Fast Food Revelation
Like many of you, I am often wondering, “When is somebody going to make a movie that Ted Nugent and Richard Gere can agree on?” For the hundreds of Austinites who couldn’t wait to find Richard Linklater’s resolution to that question, Tuesday’s local premiere of Fast Food Nation provided an early look at the big downer that is industrialized food preparation. The rest of the town will just have to wait until Friday to have their consciousness raised and their appetite lowered.
The pre-show scene at the Paramount was the usual relaxed spectacle, although this is the first time I’ve noticed an actual velvet rope separating the celebs from the hoi polloi – somebody must be feeling their oats after Prop 4. And speaking of oats, the Farmers Market erected along the East side of Congress may have given patrons the opportunity to enjoy wholesome, locally-raised organic snacks before the movie, but most later regretted having any food in their stomach, organic or otherwise.

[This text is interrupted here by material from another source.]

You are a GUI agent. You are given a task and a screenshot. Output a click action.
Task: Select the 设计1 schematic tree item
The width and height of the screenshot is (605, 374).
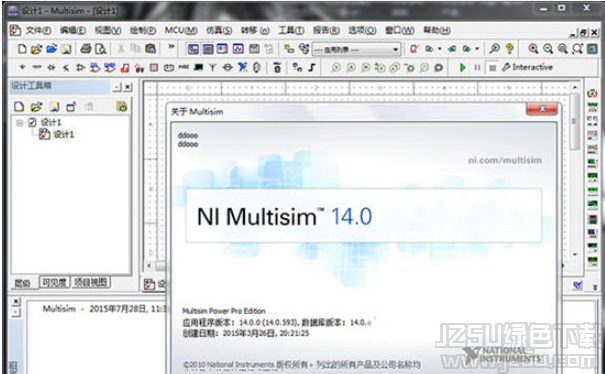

Fast Food Nation is Charlie and the Chocolate Factory in an abattoir, except Fast Food Nation has no chocolate, no Oompa-Loompas, and is largely presented in Spanish. In order to condense Eric Schlosser’s expansive muckracking into a dramatic narrative, Linklater chose to gravitate the story around the plight of three illegal immigrants who take work in a Colorado slaughterhouse to finance their ill-fated stab at the American Dream. Numerous threads float in orbit – the fast-food exec investigating meat quality (to put it politely), the alienated kids who flip the burgers, the soul-sucking sameness of a chain-laden town, the rancher fighting to keep his land – but they are tangents to the plight of the Mexican workers, one of whom is Fez from That 70’s Show, which was a little distracting.
But among all the humans, the slaughterhouse is the most consistent and developed character in the movie. This is good if your main goal is to gradually force viewers to accept the micro-level vulgarity of convenient consumption. Not so good if you want people to grasp the enormity of the system and depth of the consequences that are enmeshed with our fast food culture. With the freedom of print, Schlosser’s source work manages to tell several individual stories that interconnect into a wide-ranging ecosystem of risk. Linklater’s film adaptation feels stuck in between these two perspectives. It is a noble attempt, but ultimately one that is simultaneously cluttered and incomplete.
That said, this film is remarkable for existing at all. If you thought the end of Apocalypse Now was unsettling, you ain’t seen nothing yet.